───── Quoted passage

THE NEW YORK JOURNAL,

JUNE,

1788.

NOTE.

Sydney was a favorite pseudonym of Robert Yates, and was so well known as his pen name by his contemporaries that it was hardly intended as a mask. He had already contributed to the New York Journal a very able series of papers on the Constitution over the signature of Brutus, written to influence the people, but the elections had taken place before the appearance of Sydney, which were therefore intended for the delegates to the State Convention, soon to assemble. A year later, when Yates was nominated for governor by the Federalists, quotation from these articles was one of the favorite modes of attacking him used by the anti-federalists.

(295)

SYDNEY, I.

THE NEW YORK JOURNAL.

(Number 2320)

Friday, June 13, 1788.

For the Daily Patriotic Register.

TO THE CITIZENS OF THE STATE OF NEw York.

Although a variety of objections to the proposed new constitution for the government of the United States have been laid before the public by men of the best abilities, I am led to believe that representing it in a point of view which has escaped their observation may be of use, that is, by comparing it with the constitution of the State of New York.

──────────
───── Records

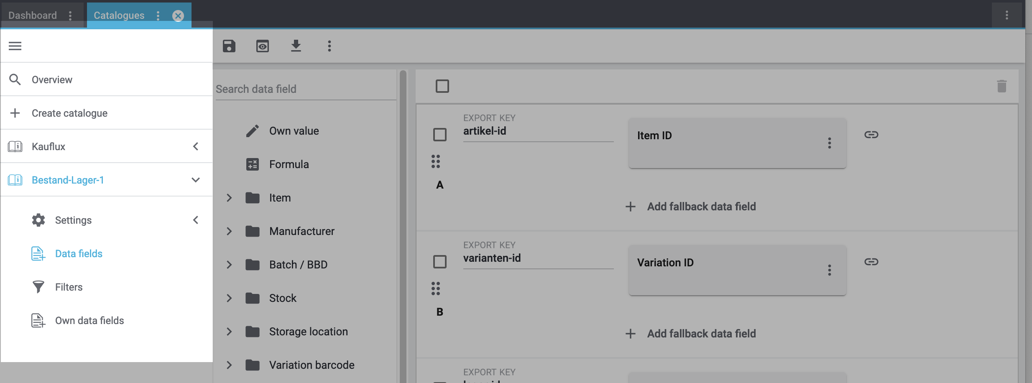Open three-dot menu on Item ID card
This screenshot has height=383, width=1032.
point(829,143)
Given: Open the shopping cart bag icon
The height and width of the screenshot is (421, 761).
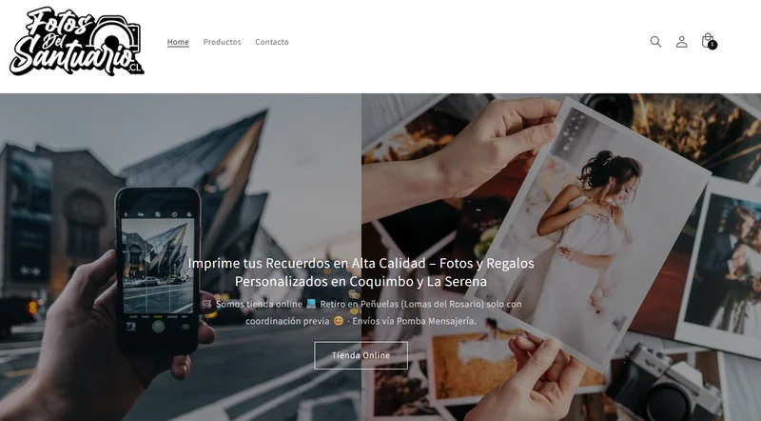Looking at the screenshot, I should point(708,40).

──────────
───── Records

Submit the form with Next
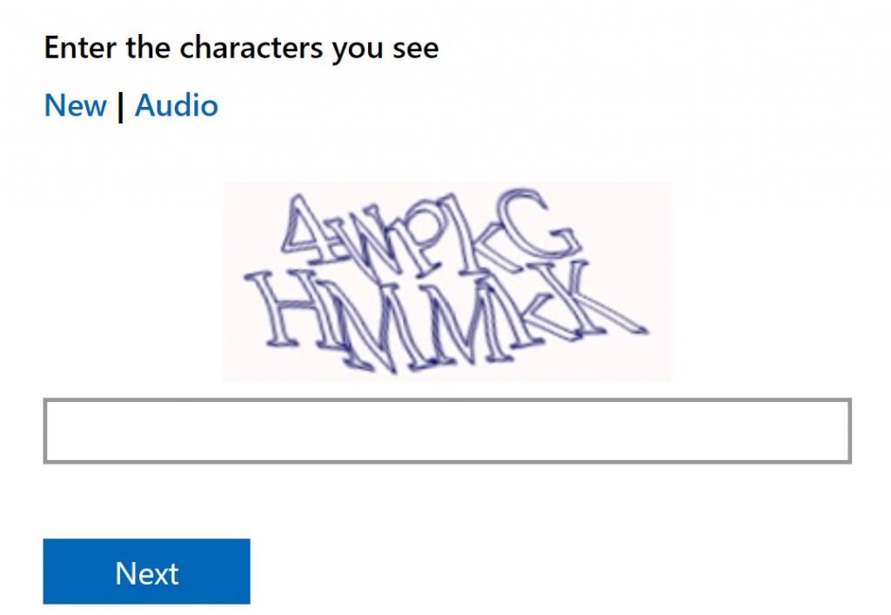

──────────
───── Records

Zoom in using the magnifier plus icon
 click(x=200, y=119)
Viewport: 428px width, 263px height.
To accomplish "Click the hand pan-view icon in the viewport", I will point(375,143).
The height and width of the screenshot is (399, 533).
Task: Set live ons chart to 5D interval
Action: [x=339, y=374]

──────────

*Jobs:*
1: Can you sum up the New York Journal excerpt in two sentences?
2: How would you put this sentence from the New York Journal excerpt into Spanish: "Sydney was a favorite pseudonym of Robert Yates, and was so well known as his pen name by his contemporaries that it was hardly intended as a mask."
3: Could you print the New York Journal excerpt starting with "Sydney was a" and going on through "by the anti-federalists."?

*Responses for each task:*
1: Sydney was a well-known pen name of Robert Yates, who had earlier written papers on the Constitution in the New York Journal as Brutus, while the Sydney articles were aimed at the delegates to the State Convention. The first Sydney letter, addressed to the citizens of New York, proposes to examine the proposed new constitution by comparing it with the constitution of the State of New York.

2: Sydney era uno de los seudónimos preferidos de Robert Yates, y sus contemporáneos lo conocían tan bien como su nombre de pluma que apenas se pretendía que sirviera de máscara.

3:
Sydney was a favorite pseudonym of Robert Yates, and was so well known as his pen name by his contemporaries that it was hardly intended as a mask. He had already contributed to the New York Journal a very able series of papers on the Constitution over the signature of Brutus, written to influence the people, but the elections had taken place before the appearance of Sydney, which were therefore intended for the delegates to the State Convention, soon to assemble. A year later, when Yates was nominated for governor by the Federalists, quotation from these articles was one of the favorite modes of attacking him used by the anti-federalists.